■ Given exercise
Copy the listing again from the line containing "Image resolution: width=1305, height=2576." through its final line, swapping "Illustration" for "Drawings" and leaving everything else unchanged.

■ Supplied records
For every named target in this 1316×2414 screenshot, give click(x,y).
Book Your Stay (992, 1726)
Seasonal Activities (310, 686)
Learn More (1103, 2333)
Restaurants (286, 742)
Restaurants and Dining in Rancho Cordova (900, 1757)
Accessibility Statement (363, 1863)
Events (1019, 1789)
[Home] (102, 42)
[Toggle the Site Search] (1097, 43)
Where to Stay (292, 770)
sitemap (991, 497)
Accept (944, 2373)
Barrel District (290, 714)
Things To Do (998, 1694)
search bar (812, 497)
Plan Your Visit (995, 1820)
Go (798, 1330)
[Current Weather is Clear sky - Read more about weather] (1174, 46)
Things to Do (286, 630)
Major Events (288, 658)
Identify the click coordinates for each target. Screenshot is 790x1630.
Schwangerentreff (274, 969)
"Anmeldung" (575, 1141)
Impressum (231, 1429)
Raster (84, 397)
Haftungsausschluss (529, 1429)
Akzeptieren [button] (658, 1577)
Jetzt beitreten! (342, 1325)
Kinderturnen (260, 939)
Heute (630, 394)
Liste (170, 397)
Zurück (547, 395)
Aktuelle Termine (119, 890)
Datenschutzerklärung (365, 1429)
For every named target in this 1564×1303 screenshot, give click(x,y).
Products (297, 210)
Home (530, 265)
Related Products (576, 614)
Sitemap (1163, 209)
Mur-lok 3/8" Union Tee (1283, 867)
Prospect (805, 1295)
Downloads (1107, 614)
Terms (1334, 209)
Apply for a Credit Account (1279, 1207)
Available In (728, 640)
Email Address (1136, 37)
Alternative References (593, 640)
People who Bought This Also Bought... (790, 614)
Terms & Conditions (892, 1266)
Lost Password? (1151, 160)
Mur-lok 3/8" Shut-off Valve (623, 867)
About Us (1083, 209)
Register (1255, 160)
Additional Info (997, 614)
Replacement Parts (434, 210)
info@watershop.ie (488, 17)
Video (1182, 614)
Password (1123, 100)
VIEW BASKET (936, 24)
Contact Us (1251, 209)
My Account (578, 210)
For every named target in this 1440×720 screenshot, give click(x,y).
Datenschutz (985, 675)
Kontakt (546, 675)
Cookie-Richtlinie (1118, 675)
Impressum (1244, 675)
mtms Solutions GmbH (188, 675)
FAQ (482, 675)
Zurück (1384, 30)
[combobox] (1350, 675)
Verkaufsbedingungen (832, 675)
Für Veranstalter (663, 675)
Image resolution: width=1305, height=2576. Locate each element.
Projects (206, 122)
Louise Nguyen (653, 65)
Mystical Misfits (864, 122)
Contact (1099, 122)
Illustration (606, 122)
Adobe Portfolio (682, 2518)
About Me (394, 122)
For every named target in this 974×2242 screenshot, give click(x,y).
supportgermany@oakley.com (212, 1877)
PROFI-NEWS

■ Output for this task
Image resolution: width=1305, height=2576. Locate each element.
Projects (206, 122)
Louise Nguyen (653, 65)
Mystical Misfits (864, 122)
Contact (1099, 122)
Drawings (606, 122)
Adobe Portfolio (682, 2518)
About Me (394, 122)
For every named target in this 974×2242 screenshot, give click(x,y).
supportgermany@oakley.com (212, 1877)
PROFI-NEWS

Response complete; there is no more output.